[21.11] firefox, firefox-bin: 96.0.3 -> 97.0; firefox-esr: 91.5.1esr -> 91.6.0esr

[mweinelt]

Motivation for this change

Backport #158491

Things done

• Built on platform(s)
  • x86_64-linux
  • aarch64-linux
  • x86_64-darwin
  • aarch64-darwin
• For non-Linux: Is sandbox = true set in nix.conf? (See Nix manual)
• Tested, as applicable:
  • NixOS test(s) (look inside nixos/tests)
  • and/or package tests
  • or, for functions and "core" functionality, tests in lib/tests or pkgs/test
  • made sure NixOS tests are linked to the relevant packages
• Tested compilation of all packages that depend on this change using nix-shell -p nixpkgs-review --run "nixpkgs-review rev HEAD". Note: all changes have to be committed, also see nixpkgs-review usage
• Tested basic functionality of all binary files (usually in ./result/bin/)
• 22.05 Release Notes (or backporting 21.11 Release notes)
  • (Package updates) Added a release notes entry if the change is major or breaking
  • (Module updates) Added a release notes entry if the change is significant
  • (Module addition) Added a release notes entry if adding a new NixOS module
  • (Release notes changes) Ran nixos/doc/manual/md-to-db.sh to update generated release notes
• Fits CONTRIBUTING.md.

[ajs124]

ERROR: Rust compiler 1.56.1 is too old.

[jonringer]

rip

[jonringer]

backporting rustc shouldn't cause any regressions. I'd be open to backporting the rustc bump, then adding this to staging-21.11

[jonringer]

If someone with hydra admin access was available, we could probably add it to staging-next-21.11, force an eval, then cancel all non-current builds on that job

Most of staging-next-21.11 is still queued

[ajs124]

I think historically, we've just went with _latest attributes, instead of backporting the default.

[mweinelt]

Added a backport for rustc_1_57, local build is running but I'm currently still building rustc.

[mweinelt]

0:23.96(B ERROR: Requested 'nss >= 3.74' but version of NSS is 3.73.0(B(B

👏

[jonringer]

oof

[vcunat]

Oh, I'm actually surprised that 21.11 did hold out so long without adding these _latest versions for firefox.

[vcunat]

Please don't merge before:

• ensuring that thunderbird builds

[vcunat]

I'm not sure what we should do with nss versions on 21.11. Right now we have 3.73.0, and I have no idea how to check if some non-current version has security issues (or other significant issues). For ESR Mozilla maintains 3.68.x, but we're past that, so I'm not sure if downgrading the global default is a good idea.

[ajs124]

nss changelogs are here now.

I'd say backporting recent nss releases as the default is probably fine, but we aren't missing any crucial bugfixes if we don't AFAICT.
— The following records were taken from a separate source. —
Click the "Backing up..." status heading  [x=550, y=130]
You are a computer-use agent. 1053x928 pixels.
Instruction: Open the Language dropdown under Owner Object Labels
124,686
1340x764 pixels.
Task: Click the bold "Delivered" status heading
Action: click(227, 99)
I did that in #158686, but that doesn't really help us for this situation we're stuck in with firefox right now. Except if we want to go directly to release-21.11 with it (or just merge it into this PR).

[vcunat]

As noone seemed eager to do a workaround that would probably be useful only for a few days, I deferred the part depending on nss bump to the staging-next-21.11 branch.

All combinations pushed to both branches build for me (on x86_64-linux), and I also did some brief testing.